What the task requires: Note the line containing "Click 工程授权 action for user 广州创科"; from it through the last line below, give only those lines again, exactly, both ends included, skipping pictures.

[Stored records]
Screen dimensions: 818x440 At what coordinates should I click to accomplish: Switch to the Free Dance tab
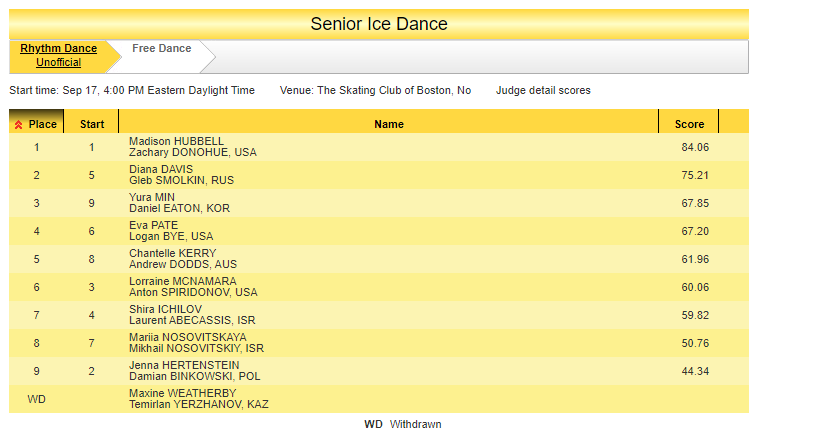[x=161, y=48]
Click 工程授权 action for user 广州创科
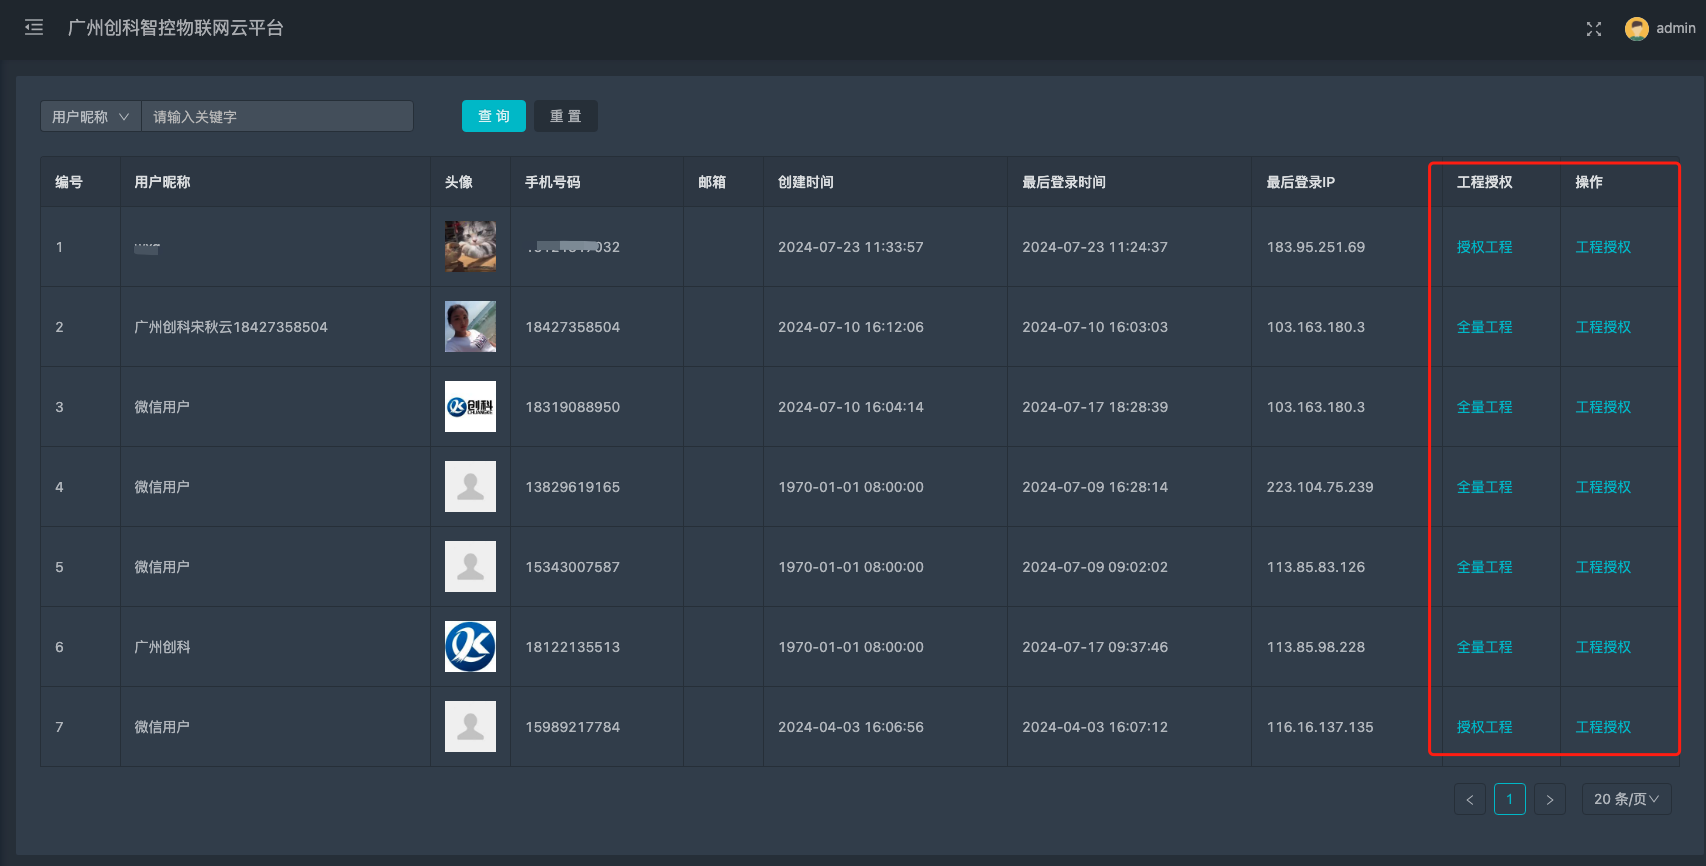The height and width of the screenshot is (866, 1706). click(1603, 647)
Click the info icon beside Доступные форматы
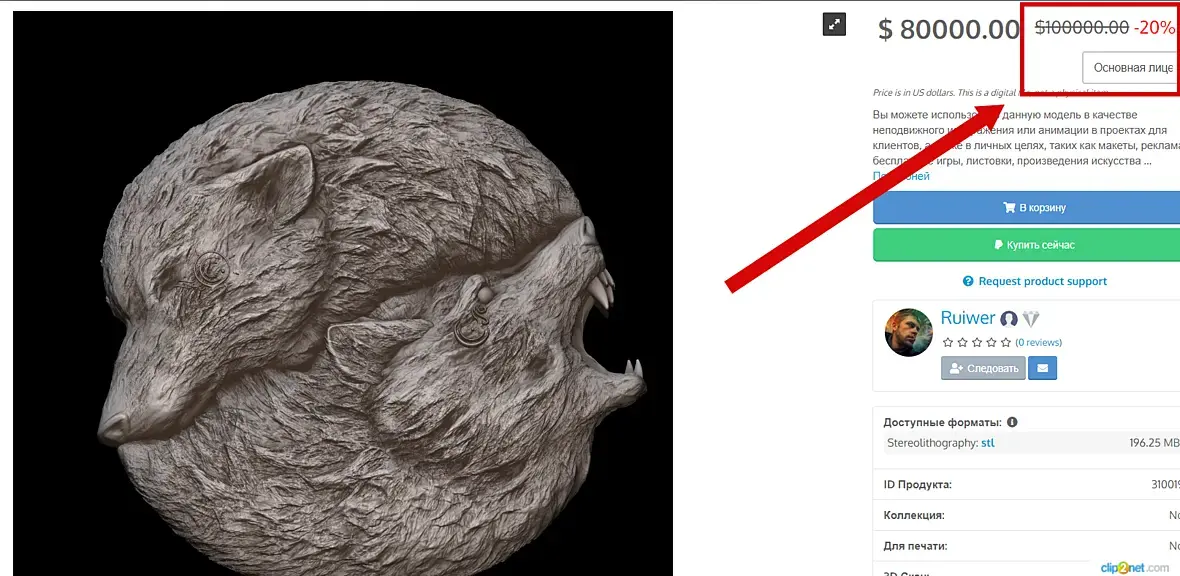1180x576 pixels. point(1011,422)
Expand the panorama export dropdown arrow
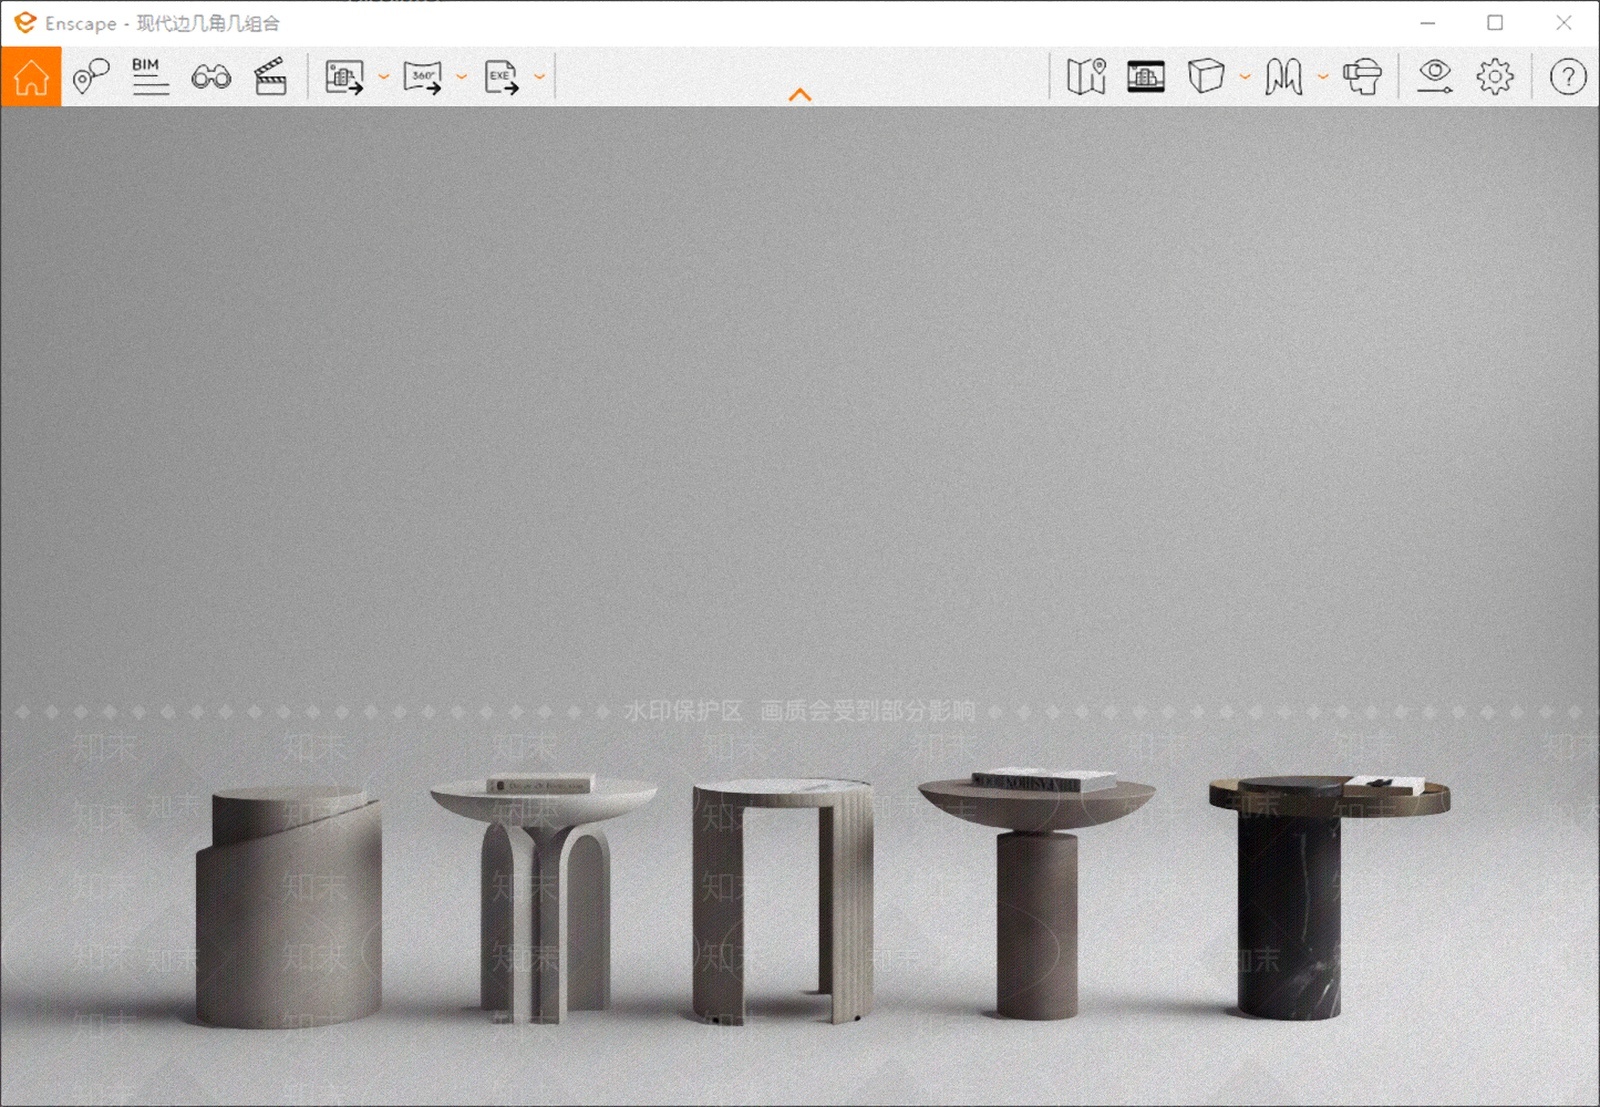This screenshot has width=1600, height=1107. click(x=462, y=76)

Exercise response:
Click 工程授权 action for user 广州创科
The height and width of the screenshot is (866, 1706). click(1603, 647)
Click the info icon beside Доступные форматы
1180x576 pixels. point(1011,422)
Expand the panorama export dropdown arrow
This screenshot has width=1600, height=1107. click(x=462, y=76)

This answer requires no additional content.